This year, we went on a coffee origin trip through Costa Rica and Panama, taking us into Panama’s green mountain highlands. We toured coffee farms, and met with the farmers and field workers. Going to coffee origin is an incredible experience that helps you appreciate the beverage we all love.
My Panama Boquete coffee is roasted medium to take advantage of the natural brightness of a Central American coffee. When a coffee is roasted too dark, it loses some of the uniqueness. To maintain this coffee’s natural acidity, I roast it to a medium color. You can expect flavor notes of berry and other fruit, and some milk chocolate flavor.
Malawi AA – Dark Roast
Dark roasted coffee has a nice smoky taste that so many coffee lovers like in their cup.
We are excited that our Dark Roast Coffee is a Malawi AA coffee. The east African country of Malawi has a long coffee tradition, dating back to when the British planted coffee seeds in its green northern provinces in the late 19th century. To ensure a strict standard of quality, the “AA” means that it meets the highest standard before it’s exported.
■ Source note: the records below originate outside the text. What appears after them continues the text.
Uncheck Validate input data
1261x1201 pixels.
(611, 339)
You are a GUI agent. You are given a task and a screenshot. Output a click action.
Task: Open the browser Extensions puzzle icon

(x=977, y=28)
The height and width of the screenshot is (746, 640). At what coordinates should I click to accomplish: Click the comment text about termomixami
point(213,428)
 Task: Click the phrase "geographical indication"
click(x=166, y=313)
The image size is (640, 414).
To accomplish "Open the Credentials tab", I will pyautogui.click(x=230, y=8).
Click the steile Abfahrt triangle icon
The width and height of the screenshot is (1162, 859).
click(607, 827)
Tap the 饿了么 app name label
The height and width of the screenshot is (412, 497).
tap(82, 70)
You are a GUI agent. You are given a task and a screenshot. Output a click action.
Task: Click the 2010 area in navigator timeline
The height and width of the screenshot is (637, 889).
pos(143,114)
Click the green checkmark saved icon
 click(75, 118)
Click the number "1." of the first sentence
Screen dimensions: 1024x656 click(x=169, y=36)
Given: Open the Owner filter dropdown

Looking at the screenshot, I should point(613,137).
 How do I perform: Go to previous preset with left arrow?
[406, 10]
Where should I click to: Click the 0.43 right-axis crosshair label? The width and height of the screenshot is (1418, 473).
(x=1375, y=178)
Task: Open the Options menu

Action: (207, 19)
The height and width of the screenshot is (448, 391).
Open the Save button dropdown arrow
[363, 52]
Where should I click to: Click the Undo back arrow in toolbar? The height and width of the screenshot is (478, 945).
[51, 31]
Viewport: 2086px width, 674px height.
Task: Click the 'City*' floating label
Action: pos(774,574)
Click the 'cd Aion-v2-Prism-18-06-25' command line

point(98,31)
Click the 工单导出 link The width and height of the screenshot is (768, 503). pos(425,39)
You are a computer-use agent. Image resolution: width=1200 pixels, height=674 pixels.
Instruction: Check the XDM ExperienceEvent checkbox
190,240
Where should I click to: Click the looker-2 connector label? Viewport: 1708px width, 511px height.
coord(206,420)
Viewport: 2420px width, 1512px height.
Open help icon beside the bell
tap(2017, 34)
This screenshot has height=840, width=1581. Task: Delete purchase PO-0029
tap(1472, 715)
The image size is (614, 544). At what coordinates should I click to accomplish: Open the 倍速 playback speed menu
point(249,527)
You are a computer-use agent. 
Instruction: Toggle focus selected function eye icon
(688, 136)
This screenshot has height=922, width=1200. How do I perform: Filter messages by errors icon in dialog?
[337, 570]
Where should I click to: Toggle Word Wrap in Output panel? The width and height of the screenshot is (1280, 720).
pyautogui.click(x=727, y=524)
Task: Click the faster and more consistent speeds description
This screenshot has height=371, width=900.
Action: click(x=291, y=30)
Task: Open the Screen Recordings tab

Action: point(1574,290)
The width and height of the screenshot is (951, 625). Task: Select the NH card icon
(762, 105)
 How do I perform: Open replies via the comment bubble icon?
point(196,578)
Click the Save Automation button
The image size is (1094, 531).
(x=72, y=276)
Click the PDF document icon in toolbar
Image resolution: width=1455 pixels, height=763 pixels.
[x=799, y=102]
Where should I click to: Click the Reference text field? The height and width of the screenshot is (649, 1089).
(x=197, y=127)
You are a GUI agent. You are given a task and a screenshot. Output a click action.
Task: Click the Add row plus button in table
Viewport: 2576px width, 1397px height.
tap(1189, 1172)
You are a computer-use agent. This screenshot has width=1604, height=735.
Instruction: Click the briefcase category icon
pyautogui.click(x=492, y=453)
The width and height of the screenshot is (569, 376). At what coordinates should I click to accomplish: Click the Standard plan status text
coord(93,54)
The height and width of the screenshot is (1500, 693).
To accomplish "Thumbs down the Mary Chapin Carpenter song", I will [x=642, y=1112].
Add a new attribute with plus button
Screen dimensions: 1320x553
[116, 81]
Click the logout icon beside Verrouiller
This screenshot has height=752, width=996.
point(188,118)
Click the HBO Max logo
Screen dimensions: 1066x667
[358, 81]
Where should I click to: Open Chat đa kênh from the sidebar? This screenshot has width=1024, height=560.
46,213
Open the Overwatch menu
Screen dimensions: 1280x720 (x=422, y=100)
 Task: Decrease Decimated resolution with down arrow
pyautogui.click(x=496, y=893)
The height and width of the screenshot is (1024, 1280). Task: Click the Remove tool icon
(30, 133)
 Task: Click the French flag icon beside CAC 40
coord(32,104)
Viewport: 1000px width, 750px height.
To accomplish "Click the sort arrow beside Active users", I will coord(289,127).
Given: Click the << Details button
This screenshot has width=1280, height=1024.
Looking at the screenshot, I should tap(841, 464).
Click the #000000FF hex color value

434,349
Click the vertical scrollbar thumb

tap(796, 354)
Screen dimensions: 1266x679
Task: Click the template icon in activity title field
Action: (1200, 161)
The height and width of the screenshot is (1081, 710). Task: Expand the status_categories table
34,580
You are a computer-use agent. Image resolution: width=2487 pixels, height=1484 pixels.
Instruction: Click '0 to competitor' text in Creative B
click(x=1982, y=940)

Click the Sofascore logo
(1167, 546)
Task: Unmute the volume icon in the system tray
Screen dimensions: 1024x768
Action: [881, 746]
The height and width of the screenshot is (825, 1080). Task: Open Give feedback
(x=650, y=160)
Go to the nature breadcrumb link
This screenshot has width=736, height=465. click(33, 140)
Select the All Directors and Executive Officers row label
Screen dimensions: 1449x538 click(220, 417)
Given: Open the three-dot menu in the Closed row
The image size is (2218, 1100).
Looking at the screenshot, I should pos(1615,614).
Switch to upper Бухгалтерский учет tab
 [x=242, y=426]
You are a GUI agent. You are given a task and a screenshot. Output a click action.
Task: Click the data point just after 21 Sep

You can expect a medium acidity and good sweetness in this coffee, with notes of citrus, berry, and some chocolate.
Marc’s Premium Coffee – Sumatra Toba Peaberry
I’m excited about all three of these coffees, but I’m the most excited about this premium Sumatra Toba Peaberry coffee.
Sumatra is the largest island entirely in Indonesia, and this coffee is grown alongside Lake Toba. Toba is the site of the world’s largest volcanic activity in the last 25 million years, and it is the world’s largest volcanic lake. Volcanic soil contains some of the best nutrients to grow coffee, and it’s reflected in the coffee’s flavor. Peaberry coffee is a special type of coffee bean where there is only one oval shaped bean in each cherry, rather than two joined beans.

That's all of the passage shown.